*** Excerpted data Section Begins ***

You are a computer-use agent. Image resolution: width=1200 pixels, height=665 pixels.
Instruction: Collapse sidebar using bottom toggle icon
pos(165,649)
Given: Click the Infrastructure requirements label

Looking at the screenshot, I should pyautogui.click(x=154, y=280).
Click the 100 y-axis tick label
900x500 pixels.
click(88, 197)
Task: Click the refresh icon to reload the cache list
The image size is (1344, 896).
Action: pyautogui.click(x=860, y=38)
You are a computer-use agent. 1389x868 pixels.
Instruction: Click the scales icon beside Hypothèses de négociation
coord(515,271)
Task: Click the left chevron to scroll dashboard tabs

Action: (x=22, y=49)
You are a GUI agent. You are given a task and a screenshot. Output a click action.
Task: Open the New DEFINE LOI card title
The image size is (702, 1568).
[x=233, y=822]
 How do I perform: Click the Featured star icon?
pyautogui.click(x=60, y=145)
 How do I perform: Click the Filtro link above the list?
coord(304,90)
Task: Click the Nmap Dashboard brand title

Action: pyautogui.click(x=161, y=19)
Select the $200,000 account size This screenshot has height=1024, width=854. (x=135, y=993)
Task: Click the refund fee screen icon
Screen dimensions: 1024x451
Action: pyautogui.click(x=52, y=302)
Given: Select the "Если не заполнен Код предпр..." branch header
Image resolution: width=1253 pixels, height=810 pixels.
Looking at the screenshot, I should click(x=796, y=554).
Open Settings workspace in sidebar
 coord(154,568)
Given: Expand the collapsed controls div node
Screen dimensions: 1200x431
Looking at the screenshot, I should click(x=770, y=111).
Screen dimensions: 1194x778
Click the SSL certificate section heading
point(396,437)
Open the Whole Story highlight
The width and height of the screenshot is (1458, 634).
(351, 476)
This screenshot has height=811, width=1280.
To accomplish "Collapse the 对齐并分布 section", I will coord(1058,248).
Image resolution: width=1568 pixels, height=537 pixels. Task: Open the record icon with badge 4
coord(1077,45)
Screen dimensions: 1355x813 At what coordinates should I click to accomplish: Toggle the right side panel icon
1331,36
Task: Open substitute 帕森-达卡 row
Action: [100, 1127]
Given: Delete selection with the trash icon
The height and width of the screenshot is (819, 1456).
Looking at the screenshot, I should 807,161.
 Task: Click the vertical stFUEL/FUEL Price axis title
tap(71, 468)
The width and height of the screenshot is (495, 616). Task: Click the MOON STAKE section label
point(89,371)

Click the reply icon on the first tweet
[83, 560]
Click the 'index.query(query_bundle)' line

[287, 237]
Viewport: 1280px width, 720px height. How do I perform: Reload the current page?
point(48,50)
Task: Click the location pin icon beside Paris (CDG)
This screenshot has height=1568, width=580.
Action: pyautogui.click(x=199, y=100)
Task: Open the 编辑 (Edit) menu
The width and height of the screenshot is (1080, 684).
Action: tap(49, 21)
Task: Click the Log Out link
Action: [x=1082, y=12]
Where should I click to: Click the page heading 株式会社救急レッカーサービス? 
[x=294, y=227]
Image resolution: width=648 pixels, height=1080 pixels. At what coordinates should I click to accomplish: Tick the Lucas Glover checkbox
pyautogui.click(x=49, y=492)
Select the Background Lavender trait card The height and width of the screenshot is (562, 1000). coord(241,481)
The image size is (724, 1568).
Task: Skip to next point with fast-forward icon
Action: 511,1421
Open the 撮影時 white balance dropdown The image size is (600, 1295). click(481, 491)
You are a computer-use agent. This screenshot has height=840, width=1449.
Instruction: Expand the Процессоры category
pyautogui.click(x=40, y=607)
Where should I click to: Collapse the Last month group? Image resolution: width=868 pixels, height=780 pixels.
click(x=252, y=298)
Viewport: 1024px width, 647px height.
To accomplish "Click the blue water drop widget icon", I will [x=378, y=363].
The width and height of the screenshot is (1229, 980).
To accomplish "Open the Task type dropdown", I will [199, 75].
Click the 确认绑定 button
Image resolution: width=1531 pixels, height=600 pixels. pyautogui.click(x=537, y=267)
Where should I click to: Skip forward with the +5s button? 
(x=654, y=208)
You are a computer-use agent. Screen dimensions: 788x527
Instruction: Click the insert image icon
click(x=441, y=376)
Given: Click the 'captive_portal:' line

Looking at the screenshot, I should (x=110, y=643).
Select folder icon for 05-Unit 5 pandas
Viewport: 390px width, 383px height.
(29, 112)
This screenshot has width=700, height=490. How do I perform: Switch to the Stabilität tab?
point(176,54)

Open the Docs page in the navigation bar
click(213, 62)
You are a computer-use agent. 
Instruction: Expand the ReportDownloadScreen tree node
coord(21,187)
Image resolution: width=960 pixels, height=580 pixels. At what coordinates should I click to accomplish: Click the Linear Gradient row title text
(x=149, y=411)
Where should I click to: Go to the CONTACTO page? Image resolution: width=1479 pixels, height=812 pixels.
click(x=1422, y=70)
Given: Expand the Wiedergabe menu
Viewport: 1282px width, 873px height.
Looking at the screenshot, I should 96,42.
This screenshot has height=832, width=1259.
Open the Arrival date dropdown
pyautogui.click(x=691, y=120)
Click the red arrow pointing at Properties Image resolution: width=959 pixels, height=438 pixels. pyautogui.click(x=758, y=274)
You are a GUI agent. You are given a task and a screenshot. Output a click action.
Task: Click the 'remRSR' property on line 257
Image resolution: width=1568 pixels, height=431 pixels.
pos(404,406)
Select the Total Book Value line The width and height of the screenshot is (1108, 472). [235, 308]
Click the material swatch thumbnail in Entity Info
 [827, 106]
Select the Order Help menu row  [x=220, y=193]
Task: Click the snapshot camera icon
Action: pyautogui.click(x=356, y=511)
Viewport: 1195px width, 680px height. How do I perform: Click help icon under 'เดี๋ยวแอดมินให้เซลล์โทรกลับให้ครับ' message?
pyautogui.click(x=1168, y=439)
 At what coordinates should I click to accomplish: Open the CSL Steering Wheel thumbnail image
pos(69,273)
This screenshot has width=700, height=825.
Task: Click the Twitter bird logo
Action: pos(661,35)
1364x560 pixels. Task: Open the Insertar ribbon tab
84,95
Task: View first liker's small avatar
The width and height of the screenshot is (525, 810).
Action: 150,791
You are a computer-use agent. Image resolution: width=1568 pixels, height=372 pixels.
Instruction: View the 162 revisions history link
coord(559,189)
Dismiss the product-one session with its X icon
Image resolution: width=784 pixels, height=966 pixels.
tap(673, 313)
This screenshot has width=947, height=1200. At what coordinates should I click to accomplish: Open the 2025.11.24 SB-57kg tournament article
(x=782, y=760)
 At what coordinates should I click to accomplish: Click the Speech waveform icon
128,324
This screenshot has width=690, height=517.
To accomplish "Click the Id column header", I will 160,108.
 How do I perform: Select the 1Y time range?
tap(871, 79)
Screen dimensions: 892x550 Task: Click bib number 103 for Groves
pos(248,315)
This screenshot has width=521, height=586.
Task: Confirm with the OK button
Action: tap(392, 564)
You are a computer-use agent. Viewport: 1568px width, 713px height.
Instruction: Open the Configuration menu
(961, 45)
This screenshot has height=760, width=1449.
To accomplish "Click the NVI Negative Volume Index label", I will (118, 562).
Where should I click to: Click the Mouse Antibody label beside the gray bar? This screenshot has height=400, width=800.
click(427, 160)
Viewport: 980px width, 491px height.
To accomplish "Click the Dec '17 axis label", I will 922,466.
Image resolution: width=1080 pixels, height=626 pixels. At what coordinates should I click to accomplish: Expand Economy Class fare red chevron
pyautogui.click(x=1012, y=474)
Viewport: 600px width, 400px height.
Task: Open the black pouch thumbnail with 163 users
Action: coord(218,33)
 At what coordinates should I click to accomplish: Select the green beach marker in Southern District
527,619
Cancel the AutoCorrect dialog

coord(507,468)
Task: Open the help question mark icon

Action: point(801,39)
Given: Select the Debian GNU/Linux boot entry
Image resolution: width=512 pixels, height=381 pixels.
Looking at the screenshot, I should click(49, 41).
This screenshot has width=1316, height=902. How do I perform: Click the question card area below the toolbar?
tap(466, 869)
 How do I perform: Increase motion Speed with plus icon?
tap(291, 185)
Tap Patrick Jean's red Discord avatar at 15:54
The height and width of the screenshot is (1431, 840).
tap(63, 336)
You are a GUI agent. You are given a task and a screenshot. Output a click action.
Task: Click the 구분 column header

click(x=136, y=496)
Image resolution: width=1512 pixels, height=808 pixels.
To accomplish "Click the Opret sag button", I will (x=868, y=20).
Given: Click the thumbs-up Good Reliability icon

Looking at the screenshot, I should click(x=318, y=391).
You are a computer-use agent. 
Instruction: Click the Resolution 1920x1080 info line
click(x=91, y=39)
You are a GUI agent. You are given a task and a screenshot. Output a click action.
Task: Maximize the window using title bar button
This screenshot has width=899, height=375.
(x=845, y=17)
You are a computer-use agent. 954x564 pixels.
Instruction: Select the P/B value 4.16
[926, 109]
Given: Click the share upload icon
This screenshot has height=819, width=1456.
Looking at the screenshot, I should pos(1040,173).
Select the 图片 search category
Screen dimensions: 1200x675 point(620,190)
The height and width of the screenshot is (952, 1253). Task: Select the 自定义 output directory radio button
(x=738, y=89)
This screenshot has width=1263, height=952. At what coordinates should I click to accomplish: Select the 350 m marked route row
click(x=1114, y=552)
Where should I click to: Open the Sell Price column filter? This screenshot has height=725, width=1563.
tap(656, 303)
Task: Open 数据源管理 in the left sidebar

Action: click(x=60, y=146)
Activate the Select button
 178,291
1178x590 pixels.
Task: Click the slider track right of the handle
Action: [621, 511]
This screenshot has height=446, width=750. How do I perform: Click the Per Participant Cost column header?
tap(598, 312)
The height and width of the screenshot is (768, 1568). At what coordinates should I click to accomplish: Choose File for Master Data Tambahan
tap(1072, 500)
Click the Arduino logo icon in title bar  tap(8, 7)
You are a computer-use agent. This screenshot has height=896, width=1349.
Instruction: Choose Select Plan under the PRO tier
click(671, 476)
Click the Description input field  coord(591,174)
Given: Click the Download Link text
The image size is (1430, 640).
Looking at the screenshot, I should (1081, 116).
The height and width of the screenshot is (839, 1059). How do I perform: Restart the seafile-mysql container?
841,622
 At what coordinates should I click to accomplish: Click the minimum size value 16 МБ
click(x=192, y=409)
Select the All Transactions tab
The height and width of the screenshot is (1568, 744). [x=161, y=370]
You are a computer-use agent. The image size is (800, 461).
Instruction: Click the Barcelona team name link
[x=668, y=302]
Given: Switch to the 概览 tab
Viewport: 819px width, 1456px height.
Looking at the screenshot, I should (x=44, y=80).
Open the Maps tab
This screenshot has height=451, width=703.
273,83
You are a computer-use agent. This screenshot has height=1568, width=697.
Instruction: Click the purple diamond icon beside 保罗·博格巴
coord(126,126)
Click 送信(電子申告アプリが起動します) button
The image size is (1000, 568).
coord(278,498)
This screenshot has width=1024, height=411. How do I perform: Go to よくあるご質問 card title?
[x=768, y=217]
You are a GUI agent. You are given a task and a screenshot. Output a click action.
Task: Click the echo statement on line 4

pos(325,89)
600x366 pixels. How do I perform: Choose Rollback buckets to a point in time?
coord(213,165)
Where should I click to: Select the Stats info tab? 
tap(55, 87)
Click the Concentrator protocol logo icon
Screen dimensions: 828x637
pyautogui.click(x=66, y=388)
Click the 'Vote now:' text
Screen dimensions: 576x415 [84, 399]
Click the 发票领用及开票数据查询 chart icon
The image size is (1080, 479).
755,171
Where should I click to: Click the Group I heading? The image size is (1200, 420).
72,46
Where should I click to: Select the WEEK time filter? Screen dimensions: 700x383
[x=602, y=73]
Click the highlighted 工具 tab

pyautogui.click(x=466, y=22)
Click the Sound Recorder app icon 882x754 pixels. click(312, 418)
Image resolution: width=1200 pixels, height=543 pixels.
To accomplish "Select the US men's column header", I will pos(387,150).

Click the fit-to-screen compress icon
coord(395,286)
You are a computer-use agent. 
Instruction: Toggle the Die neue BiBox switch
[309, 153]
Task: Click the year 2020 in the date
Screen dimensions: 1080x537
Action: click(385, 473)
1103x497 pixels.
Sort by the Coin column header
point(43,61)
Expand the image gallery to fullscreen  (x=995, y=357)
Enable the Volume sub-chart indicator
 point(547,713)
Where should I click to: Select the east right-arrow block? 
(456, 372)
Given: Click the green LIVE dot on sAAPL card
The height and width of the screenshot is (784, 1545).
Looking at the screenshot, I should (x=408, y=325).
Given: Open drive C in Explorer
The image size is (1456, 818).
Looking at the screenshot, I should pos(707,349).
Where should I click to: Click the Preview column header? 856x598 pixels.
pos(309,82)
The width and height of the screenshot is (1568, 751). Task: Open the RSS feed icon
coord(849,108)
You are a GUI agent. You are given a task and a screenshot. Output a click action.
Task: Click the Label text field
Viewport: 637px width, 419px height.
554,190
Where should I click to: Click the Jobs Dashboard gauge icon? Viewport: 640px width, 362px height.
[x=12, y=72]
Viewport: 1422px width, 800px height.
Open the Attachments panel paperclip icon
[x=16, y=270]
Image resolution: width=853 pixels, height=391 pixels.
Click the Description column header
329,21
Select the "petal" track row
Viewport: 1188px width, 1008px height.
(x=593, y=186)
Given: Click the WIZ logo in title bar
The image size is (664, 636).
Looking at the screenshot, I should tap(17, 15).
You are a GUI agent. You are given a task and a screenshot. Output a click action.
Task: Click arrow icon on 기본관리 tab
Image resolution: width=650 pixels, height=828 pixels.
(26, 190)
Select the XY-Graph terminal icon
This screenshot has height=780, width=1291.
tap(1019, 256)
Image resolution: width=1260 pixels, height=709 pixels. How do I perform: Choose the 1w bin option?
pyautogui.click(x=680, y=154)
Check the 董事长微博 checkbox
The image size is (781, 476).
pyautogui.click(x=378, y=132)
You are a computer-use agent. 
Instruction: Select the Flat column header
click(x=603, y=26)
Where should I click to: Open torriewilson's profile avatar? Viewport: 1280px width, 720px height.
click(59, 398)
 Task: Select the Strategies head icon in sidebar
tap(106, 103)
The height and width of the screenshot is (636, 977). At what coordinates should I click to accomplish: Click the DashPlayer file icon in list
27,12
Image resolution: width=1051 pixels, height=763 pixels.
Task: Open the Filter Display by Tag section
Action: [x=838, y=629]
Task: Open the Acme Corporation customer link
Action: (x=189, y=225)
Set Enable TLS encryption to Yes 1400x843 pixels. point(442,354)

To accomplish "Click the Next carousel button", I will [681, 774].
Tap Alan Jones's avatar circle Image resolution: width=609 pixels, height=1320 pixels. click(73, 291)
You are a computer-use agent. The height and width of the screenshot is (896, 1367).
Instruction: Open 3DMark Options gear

*** Excerpted data Section Ends ***

From the very first line of the data through the line with "Given: Expand the collapsed controls div node" in it, please reproduce each line exactly and output nothing more.

Solution for this problem:
You are a computer-use agent. Image resolution: width=1200 pixels, height=665 pixels.
Instruction: Collapse sidebar using bottom toggle icon
pos(165,649)
Given: Click the Infrastructure requirements label

Looking at the screenshot, I should pyautogui.click(x=154, y=280).
Click the 100 y-axis tick label
900x500 pixels.
click(88, 197)
Task: Click the refresh icon to reload the cache list
The image size is (1344, 896).
Action: pyautogui.click(x=860, y=38)
You are a computer-use agent. 1389x868 pixels.
Instruction: Click the scales icon beside Hypothèses de négociation
coord(515,271)
Task: Click the left chevron to scroll dashboard tabs

Action: (x=22, y=49)
You are a GUI agent. You are given a task and a screenshot. Output a click action.
Task: Open the New DEFINE LOI card title
The image size is (702, 1568).
[x=233, y=822]
 How do I perform: Click the Featured star icon?
pyautogui.click(x=60, y=145)
 How do I perform: Click the Filtro link above the list?
coord(304,90)
Task: Click the Nmap Dashboard brand title

Action: pyautogui.click(x=161, y=19)
Select the $200,000 account size This screenshot has height=1024, width=854. (x=135, y=993)
Task: Click the refund fee screen icon
Screen dimensions: 1024x451
Action: pyautogui.click(x=52, y=302)
Given: Select the "Если не заполнен Код предпр..." branch header
Image resolution: width=1253 pixels, height=810 pixels.
Looking at the screenshot, I should click(x=796, y=554).
Open Settings workspace in sidebar
 coord(154,568)
Given: Expand the collapsed controls div node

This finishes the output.